When the fan first came to Japan you must ask the scholars, who will dispute much and give no answer, but certain it is that toward the close of the fifth century the cruel Emperor Yuryaku ordered his servants to make him a silk hat and a sashiha, or round fan with a long handle. So this wicked man who robbed his faithful Taka of a lovely wife, even as the Lord’s Servant David stole the wife of Uriah, blessed his people through the centuries, bequeathing to them the symbol of civilization, courtesy, and manners. For in Japan manners, far from being the smooth and easy lip service we Westerners like to think them by way of justifying our own curler and rougher ways and our heritage of ‘downright candor,’ are the woof and the warp of the national character.

The critical traveler who gives a fortnight to Japan on his way home from the Orient might be led to juster conclusions by a little further study. The truth is that from the earliest times Japanese manners have been not only the subject of systematic instruction but the intense preoccupation of statesmen. In the Jushichi Kempo, or Constitution of the year 604, promulgated by the celebrated prince reformer and saint, Shotoku Taishi, are clauses which would have appealed to many of our forefathers and which one American wishes had been incorporated into our own Constitution.

‘Ministers and functionaries should make decorous behavior their guiding principle, for decorous behavior is the main factor in governing the people. If superiors do not behave with decorum, inferiors are disorderly. If inferiors are wanting in proper behavior, offenses are inevitable. When the people behave with propriety the government of the state proceeds of itself.’

Had this been democratic doctrine, one thinks with regret of the long line of satisfactory impeachments to which our legislators would have been subjected during one hundred and fifty years of American political freedom and social license.

Another clause from this remarkable Constitution is worth quoting: —

‘Let us cease from wrath and refrain from angry looks. Nor let us be resentful when others differ from us. For all men have hearts and each heart has its own leanings. Their right is our wrong, and our right is their wrong. We are not sages, nor they unquestionable fools. Both of us are simply ordinary men.’

These precepts both people and rulers stored in their hearts. From them sprang the Tea Ceremony, which is, in its infinite decorum, a sort of condensed object lesson in the beautiful arts of quiet and of manners. I say ‘condensed,’ though the space of five hours and more required for its complete performance suggests a more spacious adjective to the Western mind. Like the fan, the Tea Ceremony symbolizes not yeasty and vaporous ideas, but practical and precise rules of living. In the seventeenth century — marked in Japan, much as it was in England, by civil wars — a triumvirate of men of genius springing from the people gave permanence to their reforms by curbing the emotional instability of their countrymen through prescribed rituals of manners and ceremonies, both political and social.

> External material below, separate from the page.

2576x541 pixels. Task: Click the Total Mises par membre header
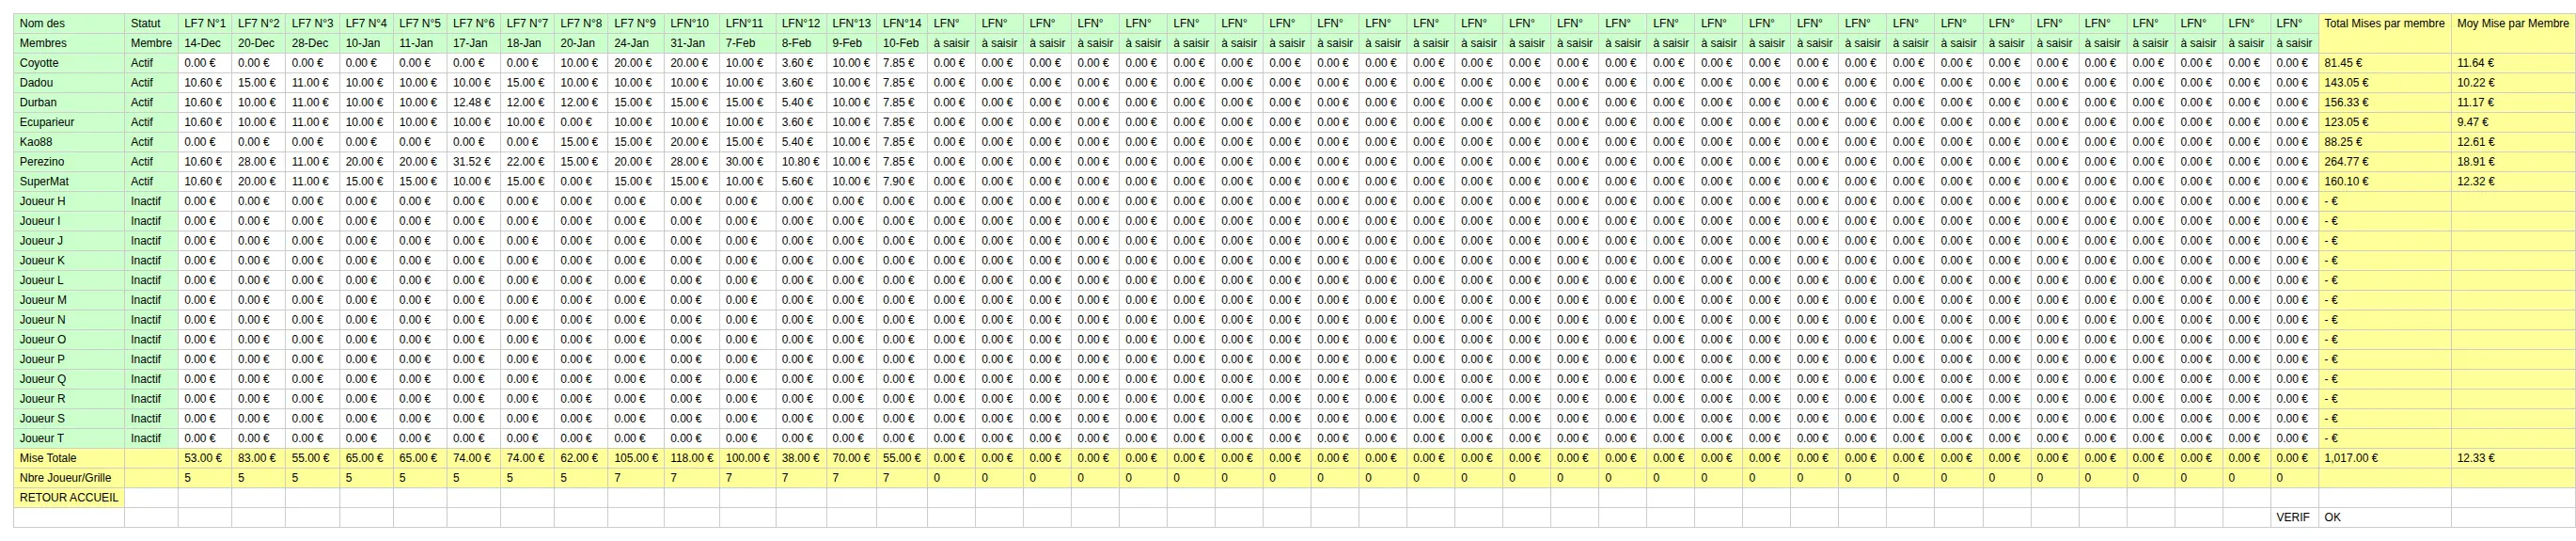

How odd and instructive it is to find a Cromwell of a man like Hideyoshi, coarse-fibred and violent, civilizing himself and learning to rule others under the guidance of a Tea Master. Go to his Teahouse, long since transported from his unscalable Momeyama — the Peach Hill to which his castle gave legendary fame, and where the illustrious Emperor Meiji now rests under his mighty tumulus of stone. You will find it now in the Court of the Nishi Hongwan-ji, — the rich and beautiful temple forever associated with the worship of Shinran-Shonin, whom seventeen millions of Japanese yet call blessed, — still protected by a pond, though not the lake which originally encompassed it. In his occasional hours of rest Hideyoshi found it comfortable to be safe. In his island pleasure house, with a boat moored alongside and four swordsmen hidden under the stair to guard him from attack, the Ruler of Japan took his steaming bath in comfort, and, after contemplating the portraits of the thirty-six poets which adorned his walls, would repair to his tiny tearoom, eight mats square, where through the narrowest of apertures, such as we should call a cellar window, his greatest chieftains, one by one, would, doffing their helmets, crawl in backward, thus teaching themselves humility before squatting at their master’s side. There, face to face with the Tea Master, they would follow his sure and ordered movements through the long ritual of a communion of friendship and loyalty.

So it is to-day. Through all the primary grades of school, manners, an essential branch of morals, are inculcated by daily instruction. I have been curious enough to run through the Englished syllabus of half a dozen of these books. They are purely official in their compilation, and seem to be written by some perennial Miss Edgeworth employed by the Japanese Government, for every page glistens with its moral and every maxim is illustrated by some simple tale embodying lessons of virtue, chivalry, and courtesy. For five years at the least these books are studied and their maxims engraved upon young minds. The whole didactic system has about it a faint aroma of Queen Victoria’s virtuous days, rather inhibiting to initiative; but what struck me as illuminating was the constant iteration of the virtues of politeness. ‘Do not laugh at foreigners, however odd they may seem to you,’ the child is counseled; ‘they may have something to teach you.’ And again, ‘Always be kind to strangers. If you see one who has lost his way, make haste to help him. Good children never fail in their politeness to visitors.’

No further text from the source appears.